City’s drinking water passes Kansas exam
The good news is: Toganoxie's well water passes the state's guidelines for drinking safety.
So does the water from Bonner Springs.
According to Tonganoxie's 1999 drinking water quality report, the nitrate levels in the city's water supply tested at 0.32 parts per million. State guidelines for maximum contamination level (MCL) say 10 parts per million would be too much.
Lloyd Wisdom, water plant operator, said other tests showed extremely low levels of barium, copper, fluoride, lead and selenium.
"Everything is below the MCL," Wisdom said. "Actually, it's way below."
Part of the reason for the good report card is that much of Tonganoxie's water comes from local wells.

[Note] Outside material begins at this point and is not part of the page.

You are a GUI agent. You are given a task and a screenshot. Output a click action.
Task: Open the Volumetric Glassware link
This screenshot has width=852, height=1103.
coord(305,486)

"We use about 200,000 gallons of well water a day year round," Wisdom said.
To supplement the supply, the city also purchases water from Bonner Springs, treated water from the Kansas River.
"We're running about 50,000 to 60,000 gallons of Bonner water a day, or about a third of our usage," Wisdom said.
Meanwhile, the city's cost of treating well water remains low, Wisdom said.
"During the first three-month period of 1999, it cost $1,700 to treat 27 million gallons of well water," Wisdom said.
The water purchased from Bonner Springs is treated before it is piped from Bonner Springs. The city pays $1.75 for every 1,000 gallons of water purchased from Bonner Springs.
Summer water requirements increase somewhat, Wisdom said. For instance, during June, the city averaged 234,000 gallons per day.
Once the water is ready for use, pumps send it to Tonganoxie's two water towers. The tower on Hubbel Hill holds 300,000 gallons and the tower on U.S. Highway 24-40 has a 350,000 capacity.